Question: Let $\{f_j\}_{j\in\mathbb{N}}$ be a sequence of Lebesgue measurable functions satisfying $$\sup_{j\in\mathbb{N}}\int_1^\infty f_j^2(x)dx\leq1$$ such that $f_j\rightarrow f$ pointwise a.e. Prove that $$\lim_{j\rightarrow\infty}\int_1^\infty\frac{f_j(x)}{x}dx=\int_1^\infty\frac{f(x)}{x}dx$$
My Thoughts: By our assumption, suppose $f_n\rightarrow f$ pointwise a.e. Let $K$ be the set such that $m(K)=0$ such that $\forall\epsilon>0, \forall x\in((1,\infty)-K)$, there exists $J$ such that $\forall j>J$, $|f_j(x)-f(x)|<\epsilon$. Now, I feel like if I could use DCT, then maybe I could get this to work... since $\sup_{j\in\mathbb{N}}\int_1^\infty f_j^2(x)dx\leq1$, could we bound $\frac{f_j(x)}{x}$ by $\frac{f_j^2(x)}{x}$? I don't suppose so... I suppose I am just not quite sure how to tie our assumption to what we are trying to prove using maybe a more measure theoretic technique? Any thoughts, suggestions, etc. are appreciated! Thank you.

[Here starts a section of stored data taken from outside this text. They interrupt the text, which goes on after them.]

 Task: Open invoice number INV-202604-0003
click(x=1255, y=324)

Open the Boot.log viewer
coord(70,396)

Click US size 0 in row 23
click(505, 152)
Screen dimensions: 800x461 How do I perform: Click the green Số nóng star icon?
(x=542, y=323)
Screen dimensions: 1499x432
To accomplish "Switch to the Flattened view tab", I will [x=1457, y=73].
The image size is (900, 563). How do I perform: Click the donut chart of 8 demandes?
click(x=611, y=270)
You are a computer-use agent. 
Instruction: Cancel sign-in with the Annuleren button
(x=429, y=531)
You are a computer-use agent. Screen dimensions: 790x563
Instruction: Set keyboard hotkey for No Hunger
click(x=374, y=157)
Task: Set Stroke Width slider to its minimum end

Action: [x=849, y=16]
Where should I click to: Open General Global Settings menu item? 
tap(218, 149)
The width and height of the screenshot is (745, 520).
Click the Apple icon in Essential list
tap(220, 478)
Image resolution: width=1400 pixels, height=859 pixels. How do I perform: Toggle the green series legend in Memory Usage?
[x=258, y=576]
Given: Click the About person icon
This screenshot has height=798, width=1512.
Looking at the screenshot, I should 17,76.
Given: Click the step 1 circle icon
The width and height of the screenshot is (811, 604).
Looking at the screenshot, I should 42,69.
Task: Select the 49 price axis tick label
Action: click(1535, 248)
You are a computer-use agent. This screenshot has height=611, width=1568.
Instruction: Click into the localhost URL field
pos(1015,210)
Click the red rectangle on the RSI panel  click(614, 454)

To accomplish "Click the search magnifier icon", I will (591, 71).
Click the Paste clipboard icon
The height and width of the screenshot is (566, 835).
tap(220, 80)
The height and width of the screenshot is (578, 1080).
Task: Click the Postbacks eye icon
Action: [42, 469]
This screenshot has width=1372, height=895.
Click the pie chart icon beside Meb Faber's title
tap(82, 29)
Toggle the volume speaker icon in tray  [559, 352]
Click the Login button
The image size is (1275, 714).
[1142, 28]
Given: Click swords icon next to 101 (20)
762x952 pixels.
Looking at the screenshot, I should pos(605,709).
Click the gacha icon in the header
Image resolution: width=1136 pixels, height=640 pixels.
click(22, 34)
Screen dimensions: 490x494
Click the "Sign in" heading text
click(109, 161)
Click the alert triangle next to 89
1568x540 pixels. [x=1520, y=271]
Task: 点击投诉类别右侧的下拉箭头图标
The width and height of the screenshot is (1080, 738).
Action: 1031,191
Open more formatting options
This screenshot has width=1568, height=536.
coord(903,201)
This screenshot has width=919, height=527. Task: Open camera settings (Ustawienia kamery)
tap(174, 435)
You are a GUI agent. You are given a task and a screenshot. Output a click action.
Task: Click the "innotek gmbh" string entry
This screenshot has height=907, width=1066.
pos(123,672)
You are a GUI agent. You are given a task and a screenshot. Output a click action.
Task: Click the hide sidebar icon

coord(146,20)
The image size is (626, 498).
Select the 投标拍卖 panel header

We first observe that, by the Fatou's Lemma,
$$ \int_{1}^{\infty} f(x)^2 \, \mathrm{d}x \leq \liminf_{j\to\infty} \int_{1}^{\infty} f_j(x)^2 \, \mathrm{d}x \leq 1. $$
In particular, we obtain
$$ \sup_{j\in\mathbb{N}} \int_{1}^{\infty} (f(x) - f_j(x))^2 \, \mathrm{d}x \leq 4. $$
Now we fix $\epsilon \in (0, 1)$ and use Egoroff's Theorem to find $E \subseteq [1, \epsilon^{-1}]$ such that
$$ \operatorname{Leb}([1,\epsilon^{-1}]\setminus E)<\epsilon \qquad\text{and}\qquad f_j \to f \text{ uniformly on } E. $$
Writing $F_1 = [1,\epsilon^{-1}]\setminus E$ and $F_2 = (\epsilon^{-1},\infty)$ for simplicity, we have
\begin{align*} \left| \int_{1}^{\infty} \frac{f_j(x)}{x} \, \mathrm{d}x - \int_{1}^{\infty} \frac{f(x)}{x} \, \mathrm{d}x \right| \leq \int_{E} \frac{\left| f_j(x) - f(x) \right|}{x} \, \mathrm{d}x + \int_{F_1\cup F_2} \frac{\left| f_j(x) - f(x) \right|}{x} \, \mathrm{d}x. \end{align*}
The first term is easily controlled by the choice of $E$. Indeed,
$$ \lim_{j\to\infty} \int_{E} \frac{\left| f_j(x) - f(x) \right|}{x} \, \mathrm{d}x = 0 $$
by the uniform convergence. Next, by the Cauchy-Schwarz inequality,
\begin{align*} \int_{F_1\cup F_2} \frac{\left| f_j(x) - f(x) \right|}{x} \, \mathrm{d}x &\leq \left( \int_{1}^{\infty} (f_j(x) - f(x))^2 \, \mathrm{d}x \right)^{1/2}\left( \int_{1}^{\infty} \frac{\mathbf{1}_{F_1\cup F_2}(x)}{x^2} \, \mathrm{d}x \right)^{1/2} \\ &\leq 2 \left( \operatorname{Leb}(F_1) + \epsilon \right)^{1/2} \\ &\leq \sqrt{8\epsilon}. \end{align*}
Combining altogether,
$$ \limsup_{j\to\infty} \left| \int_{1}^{\infty} \frac{f_j(x)}{x} \, \mathrm{d}x - \int_{1}^{\infty} \frac{f(x)}{x} \, \mathrm{d}x \right| \leq \sqrt{8\epsilon}. $$
Since the left-hand side is independent of the choice of $\epsilon$, letting $\epsilon \downarrow 0$ proves the claim.
Remark. This is an adaptation of the proof of a more general result called Vitali Convergence Theorem.